**TASK DIRECTIONS:** Reproduce the part of the dissertation record that starts at "In recent years, Spin" and ends at "(iii) Nd0.6Sr0.4MnO3 (NSMO).".

**EXCERPT PROVIDED:**
□ □ □ □ □ □ □

Graduation Year

2018

Document Type

Dissertation

Degree

Ph.D.

Degree Name

Doctor of Philosophy (Ph.D.)

Degree Granting Department

Physics

Major Professor

Hariharan Srikanth, Ph.D.

Co-Major Professor

Manh-Huong Phan, Ph.D.

Committee Member

Xiaomei Jiang, Ph.D.

Committee Member

Sarath Witanachchi, Ph.D.

Committee Member

Jiangfeng Zhou, Ph.D.

Keywords

spin diffusion length, Spin Hall magnetoresistance, Spin Seebeck effect, spins transport

Abstract

In recent years, Spin Seebeck effect (SSE) emerges as one of the efficient and easiest ways to generate pure spin current for spintronics devices. In this dissertation, we have systematically studied the SSE and related phenomena like spin Hall magneto-resistance (SMR), anomalous Nernst effect (ANE) in functional magnetic oxides for both fundamental understanding of their origins and practical ways to apply into technological devices. The research has been performed on three different systems of topical interest: (i) Y3Fe5O12 (YIG)/Pt and YIG/C60/Pt, (ii) CoFe2O4 (CFO)/Pt and CFO/C60/Pt, and (iii) Nd0.6Sr0.4MnO3 (NSMO).

□ □ □ □ □ □ □

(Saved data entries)
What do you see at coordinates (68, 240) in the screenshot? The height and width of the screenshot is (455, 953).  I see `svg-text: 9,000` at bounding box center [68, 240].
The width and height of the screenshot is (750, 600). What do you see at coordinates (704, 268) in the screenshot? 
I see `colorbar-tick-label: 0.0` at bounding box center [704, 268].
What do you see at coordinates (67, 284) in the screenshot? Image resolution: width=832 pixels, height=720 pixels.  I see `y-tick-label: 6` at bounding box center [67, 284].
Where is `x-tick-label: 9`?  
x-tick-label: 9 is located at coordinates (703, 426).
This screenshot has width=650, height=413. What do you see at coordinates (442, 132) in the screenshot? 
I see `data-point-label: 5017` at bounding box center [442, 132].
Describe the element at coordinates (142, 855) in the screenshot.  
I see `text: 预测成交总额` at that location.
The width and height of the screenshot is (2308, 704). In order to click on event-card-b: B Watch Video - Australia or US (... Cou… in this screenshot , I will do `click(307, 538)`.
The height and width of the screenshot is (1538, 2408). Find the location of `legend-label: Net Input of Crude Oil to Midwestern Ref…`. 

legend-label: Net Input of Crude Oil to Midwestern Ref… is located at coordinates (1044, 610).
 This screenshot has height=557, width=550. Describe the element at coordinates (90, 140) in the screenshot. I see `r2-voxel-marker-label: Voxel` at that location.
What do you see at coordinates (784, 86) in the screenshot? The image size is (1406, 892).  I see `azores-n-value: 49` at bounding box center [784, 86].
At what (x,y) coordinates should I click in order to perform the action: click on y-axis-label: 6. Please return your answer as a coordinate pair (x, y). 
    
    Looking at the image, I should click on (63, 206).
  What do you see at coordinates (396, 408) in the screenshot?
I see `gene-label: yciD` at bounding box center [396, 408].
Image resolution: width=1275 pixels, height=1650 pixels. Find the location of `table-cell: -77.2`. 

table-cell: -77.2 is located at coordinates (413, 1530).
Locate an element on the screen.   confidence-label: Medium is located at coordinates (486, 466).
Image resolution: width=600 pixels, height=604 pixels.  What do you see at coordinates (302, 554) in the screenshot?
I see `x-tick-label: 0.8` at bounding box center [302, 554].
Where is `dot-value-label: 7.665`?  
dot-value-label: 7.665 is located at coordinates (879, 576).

□ □ □ □ □ □ □

**REPLY TO THE TASK:**
In recent years, Spin Seebeck effect (SSE) emerges as one of the efficient and easiest ways to generate pure spin current for spintronics devices. In this dissertation, we have systematically studied the SSE and related phenomena like spin Hall magneto-resistance (SMR), anomalous Nernst effect (ANE) in functional magnetic oxides for both fundamental understanding of their origins and practical ways to apply into technological devices. The research has been performed on three different systems of topical interest: (i) Y3Fe5O12 (YIG)/Pt and YIG/C60/Pt, (ii) CoFe2O4 (CFO)/Pt and CFO/C60/Pt, and (iii) Nd0.6Sr0.4MnO3 (NSMO).